Once PTRAdd comes in may be guessing which structure types are active also would be like moving in a dark room to examine something !
I felt that opaque pointers and PtrAdds could have been implemented as an optimization pass and could have pitched in at some final stages of compilation or LTO stage!. Rather than being a default from the start or front end.

SM1.c (2.8 KB)
temp_op_ll.c (11.2 KB)
temp_ty_ll.c (13.1 KB)

I’m not super up to speed on LLVM’s infrastructure, but aren’t “so, what type has been allocated here/is being pointed to/…?” questions what the type-based alias analysis hints are for?

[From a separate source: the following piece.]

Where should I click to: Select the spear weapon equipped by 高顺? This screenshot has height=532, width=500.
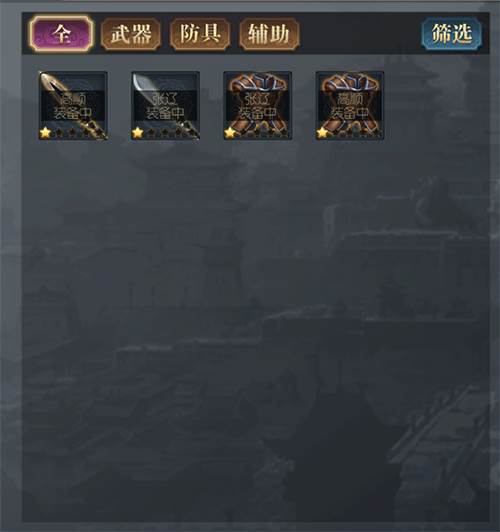pyautogui.click(x=73, y=106)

Yes, but you can’t rely on those. And it’s only really for C’s notion of disallowing type aliasing

Regarding the type-based alias analysis hints.
Why not approach it from:

  1. I don’t know what type this value is.
  2. Take the alias analysis hint, and test whether it is true, and if so use it as its type.
  3. If the test turns out to the false. i.e. the hint looks wrong, then make inferences as needed, or skip optimizations in these cases.
    I think there was another thread in this area:
    [RFC] Better support for typed pointers in an opaque pointer world

(Disclaimer: I’m an LLVM n00b, so this might be wrong.)

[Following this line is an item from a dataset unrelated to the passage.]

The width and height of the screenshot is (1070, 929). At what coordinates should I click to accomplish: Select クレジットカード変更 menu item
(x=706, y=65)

My feeling here is that the middle-end would be much easier forcing the separation, and only merging again in the back-end.

I was looking at code that, roughly, needed a + (b-a) to keep AllocIds correct, and ended up opening Collapse `x/N*N` → `x` when the multiplication is inside a GEP and the division exact · Issue #62124 · llvm/llvm-project · GitHub

That’s the kind of missing optimization that can’t happen if there’s just ptradd without including the multiplication. The optimizer obviously handles removing udiv exact+mul for normal integers (and has done so for ages), so if the address calculation logic just does that, there’s no extra logic needed. But if the multiplication exists inside the addressing, then that’s a separate case that needs to be handled.

(AKA “The lack of a canonical representation regularly leads to optimization failures.”, as was said in the OP.)

I’m coming to this very late, sorry (I broke my shoulder around the time this was proposed and am still catching up on LLVM things), but I enthusiastically support this proposal (I wanted precisely this when opaque pointers were introduced). It gives a clearer canonical form (if you do two different GEPs that end up pointing to the address, how do you tell that they alias? You compute the thing that this gives you already), it maps clearly to a single-provenance model, and it removes the single hardest thing in the IR to explain to new people.